◆ WHAT TO DO:
Please output exactly the lines from the one containing "The height and width of the screenshot is (190, 220)." through the end of the records below, leaving out any pictures.

Pixel coordinate grounding data
===============

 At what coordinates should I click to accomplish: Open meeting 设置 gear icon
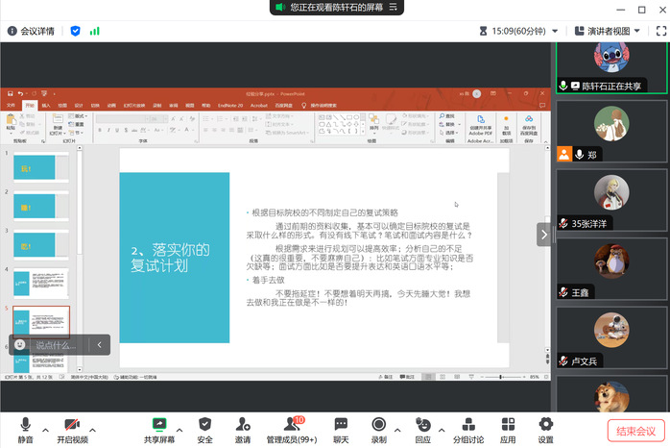pos(545,430)
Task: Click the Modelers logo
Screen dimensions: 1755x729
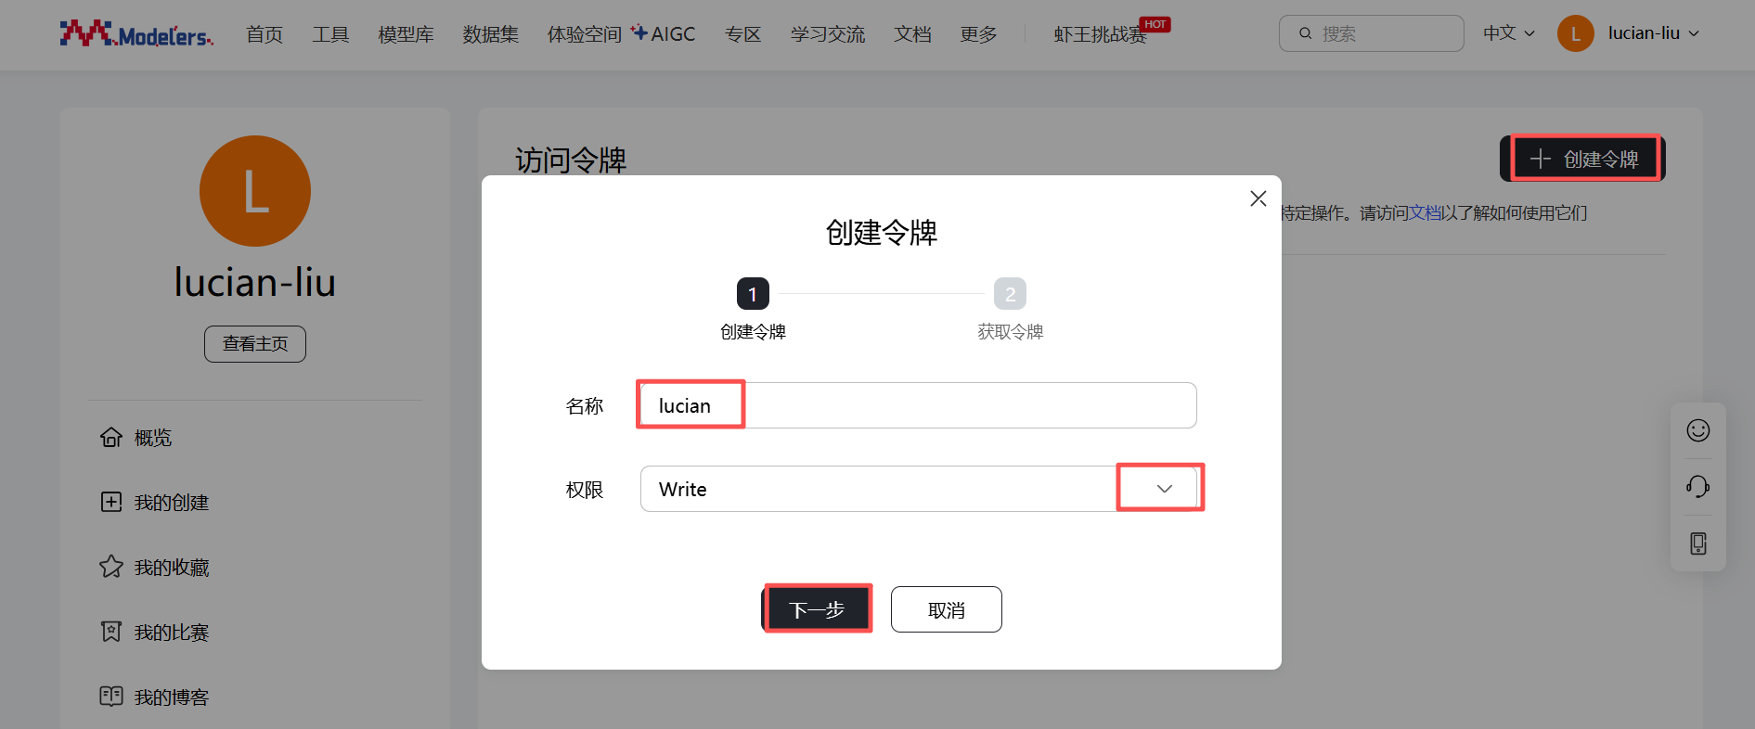Action: 136,34
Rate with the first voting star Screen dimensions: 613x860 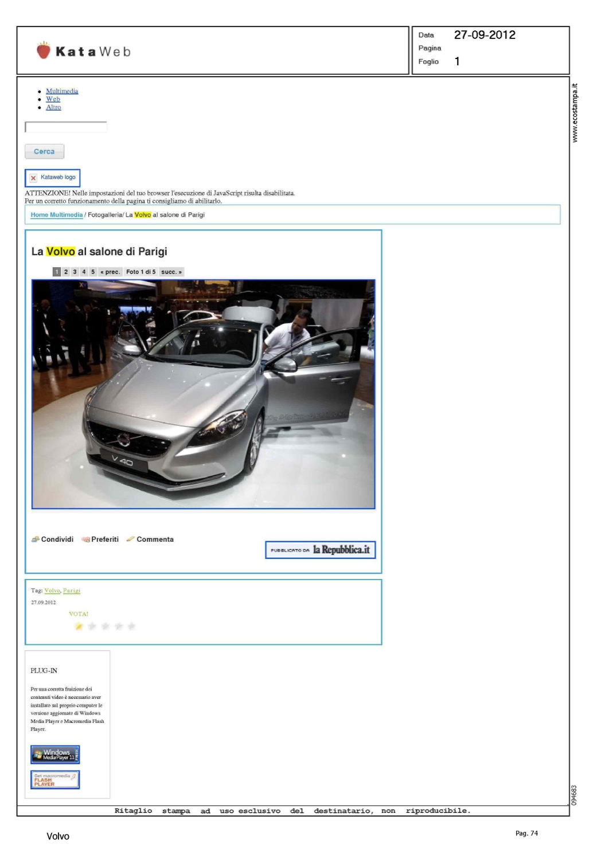[x=79, y=626]
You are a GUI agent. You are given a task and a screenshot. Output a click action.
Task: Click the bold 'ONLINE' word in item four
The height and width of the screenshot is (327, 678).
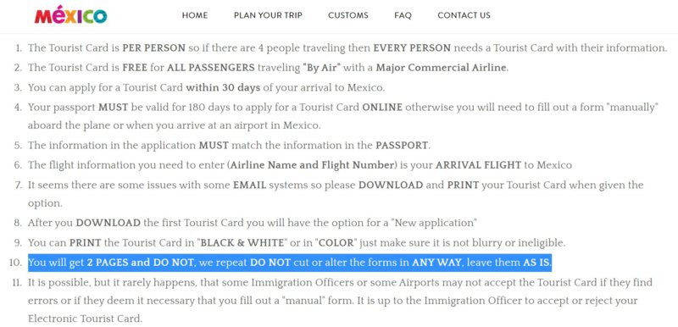tap(382, 107)
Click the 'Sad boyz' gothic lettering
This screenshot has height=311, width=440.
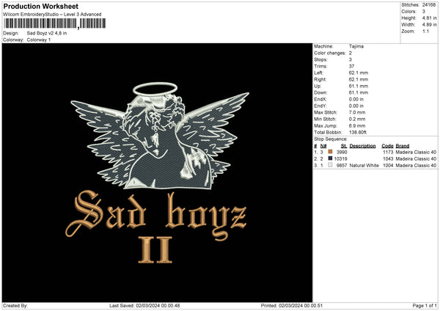156,212
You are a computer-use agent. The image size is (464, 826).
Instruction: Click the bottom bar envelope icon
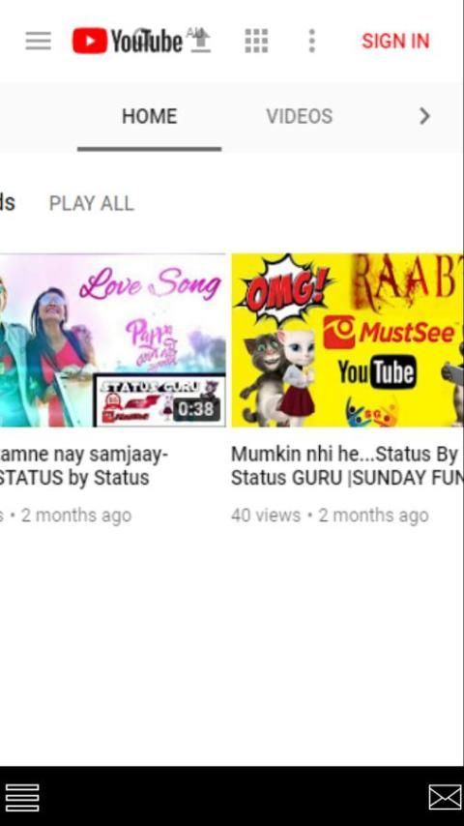point(445,797)
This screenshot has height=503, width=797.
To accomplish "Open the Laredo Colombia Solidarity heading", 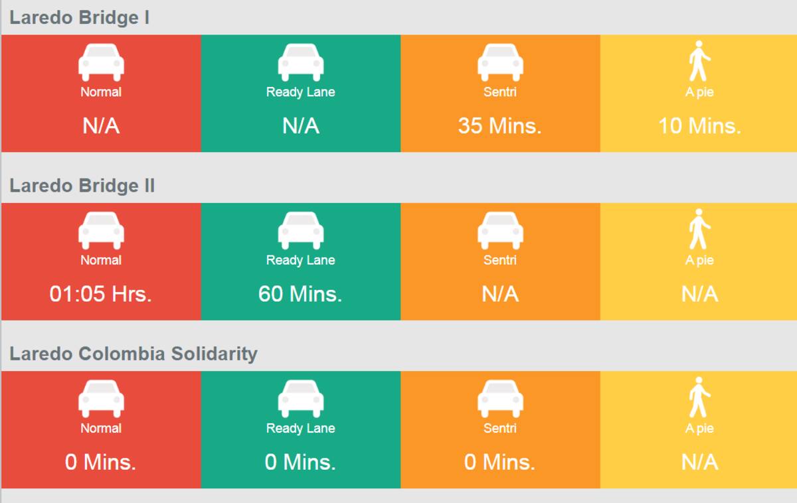I will (x=133, y=354).
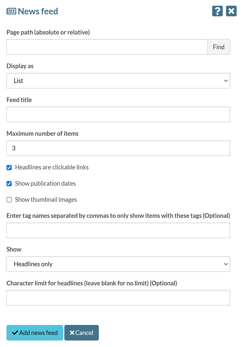Focus the character limit for headlines field

[x=118, y=298]
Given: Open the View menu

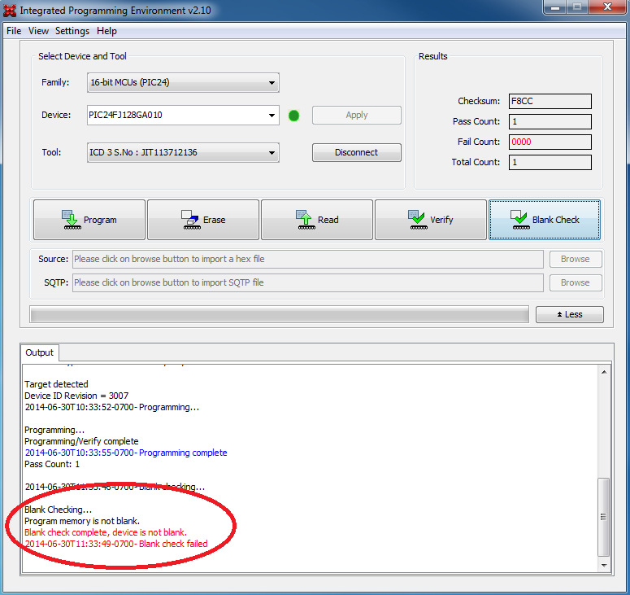Looking at the screenshot, I should click(x=38, y=31).
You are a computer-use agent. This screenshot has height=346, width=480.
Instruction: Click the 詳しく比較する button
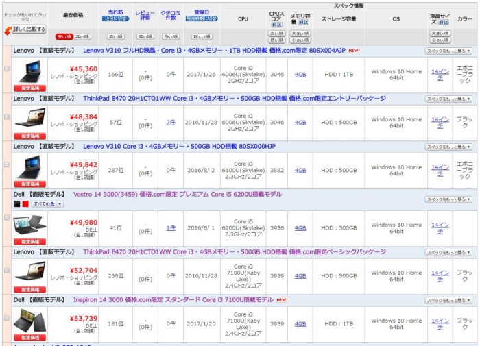click(28, 29)
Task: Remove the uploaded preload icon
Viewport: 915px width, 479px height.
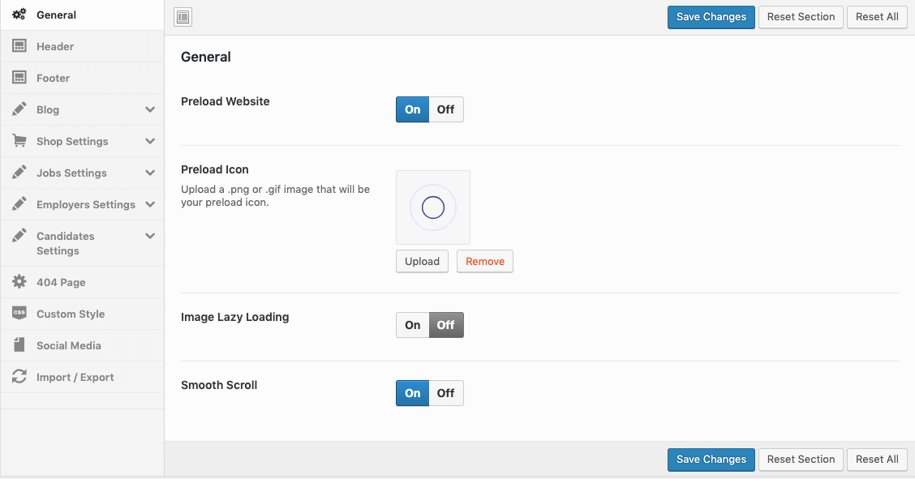Action: coord(485,261)
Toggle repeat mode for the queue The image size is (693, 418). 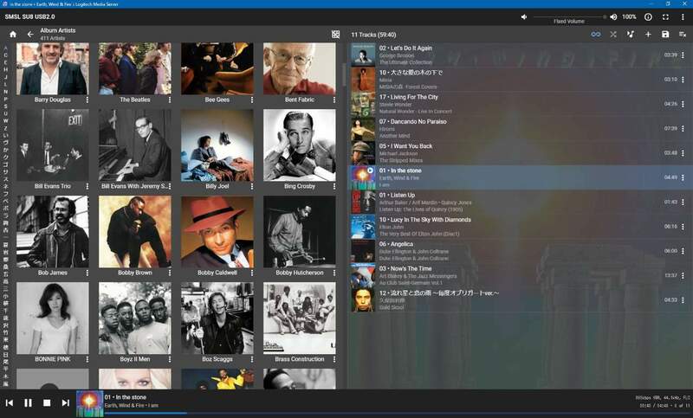pos(595,35)
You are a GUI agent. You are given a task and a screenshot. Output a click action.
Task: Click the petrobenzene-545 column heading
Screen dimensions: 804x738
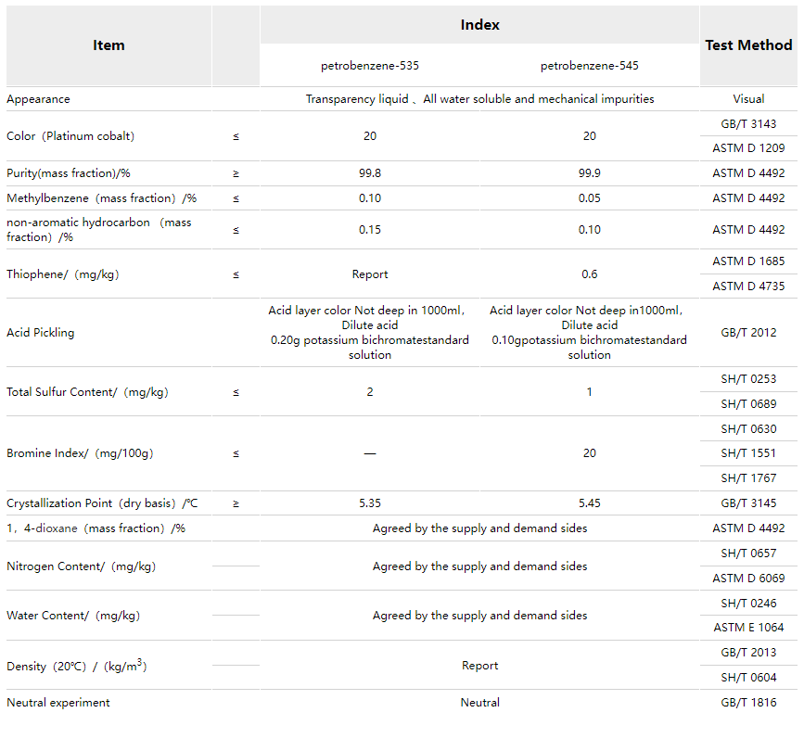[589, 66]
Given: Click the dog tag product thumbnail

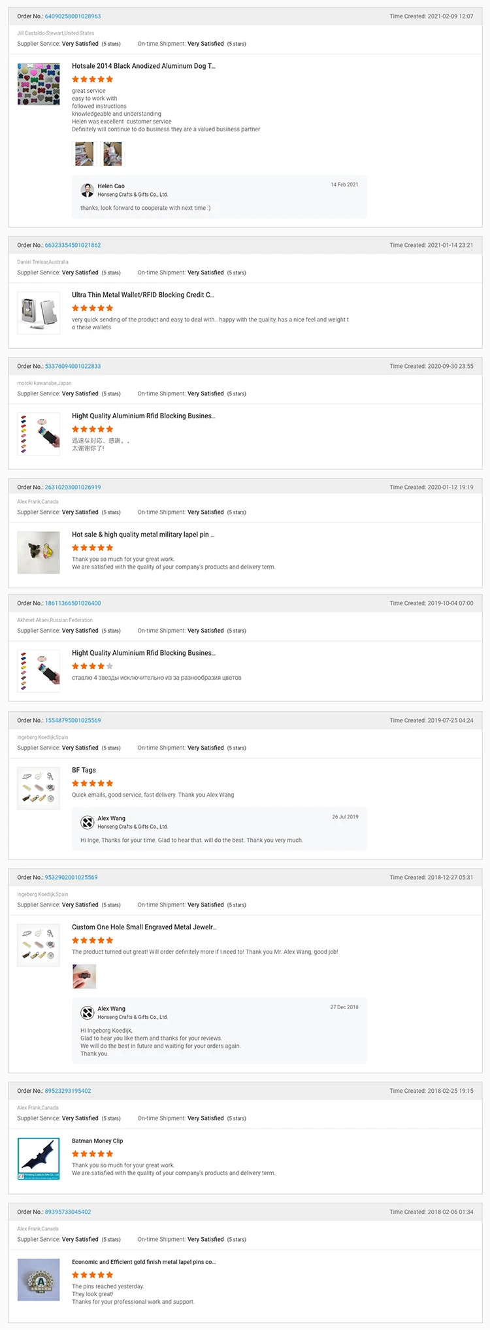Looking at the screenshot, I should pyautogui.click(x=39, y=84).
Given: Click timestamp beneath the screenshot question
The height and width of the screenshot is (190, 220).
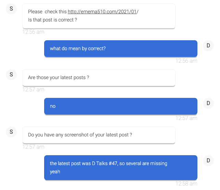Looking at the screenshot, I should tap(33, 147).
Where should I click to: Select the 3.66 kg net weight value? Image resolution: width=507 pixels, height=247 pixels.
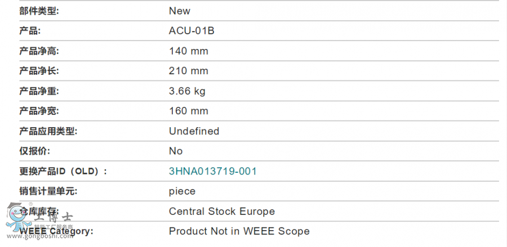tap(187, 91)
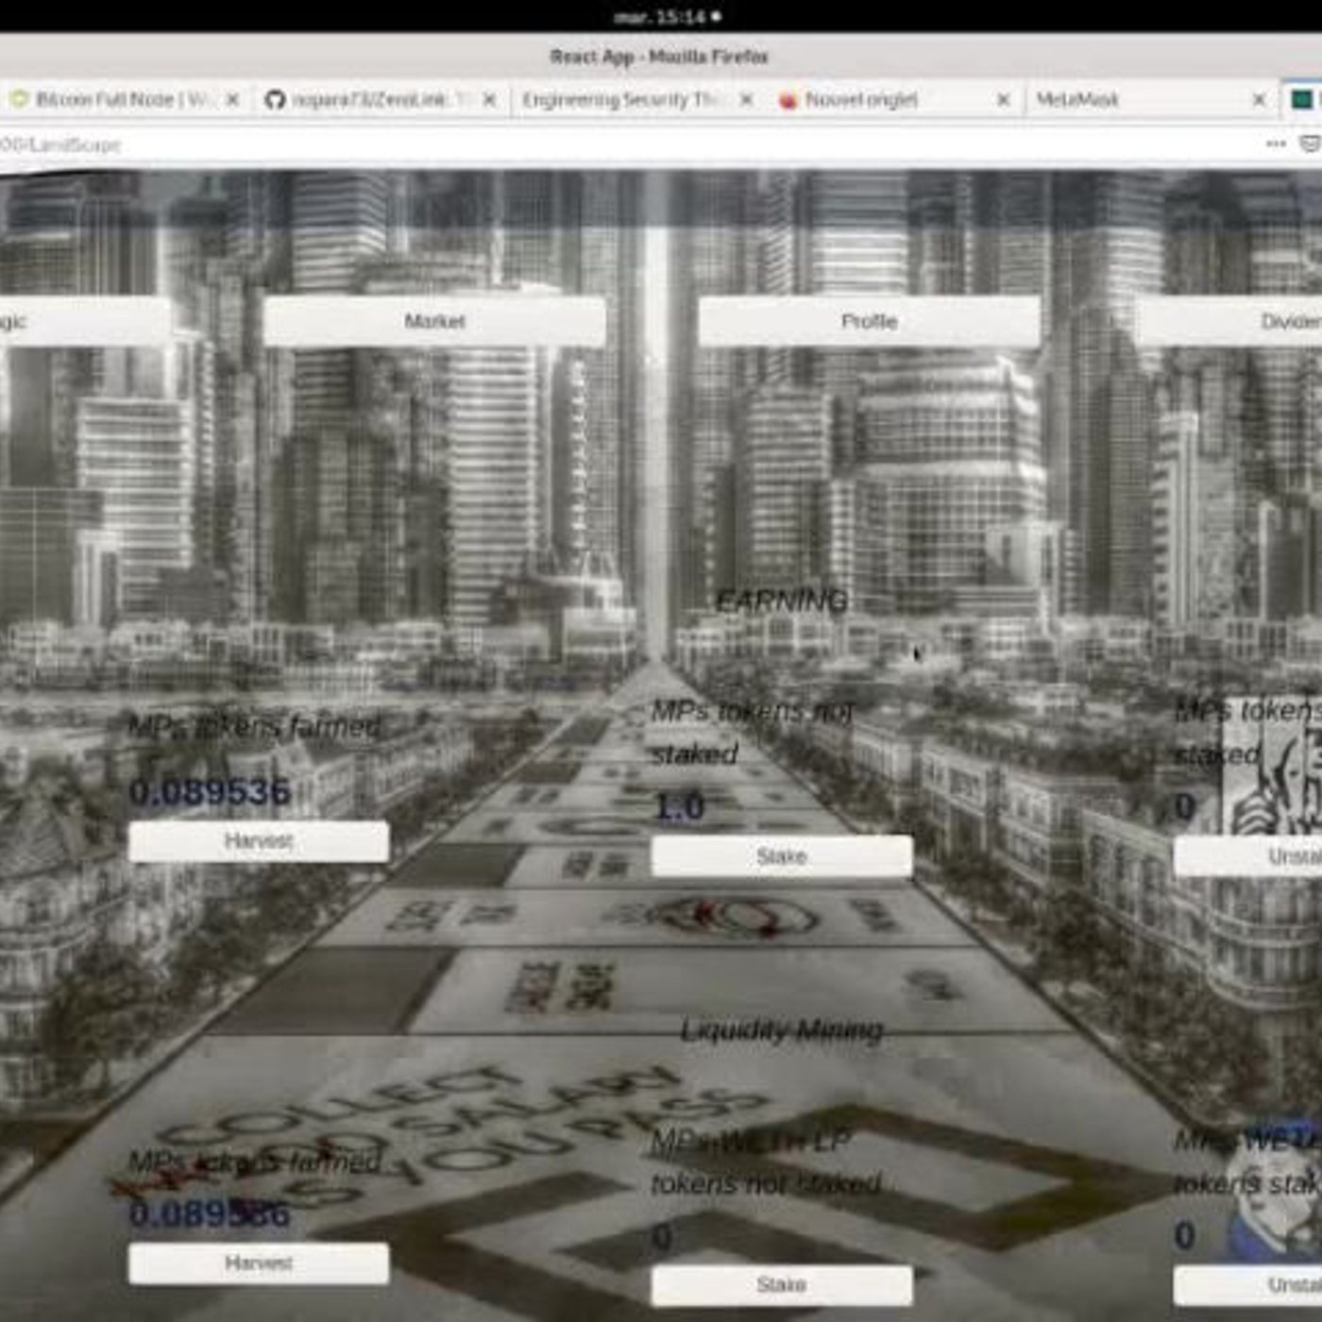Open the Profile page button

pyautogui.click(x=869, y=321)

===============

◆ TASK OUTPUT:
The height and width of the screenshot is (190, 220).
Looking at the screenshot, I should tap(33, 147).
Where should I click to: Select the 3.66 kg net weight value? Image resolution: width=507 pixels, height=247 pixels.
tap(187, 91)
Open the Profile page button

pyautogui.click(x=869, y=321)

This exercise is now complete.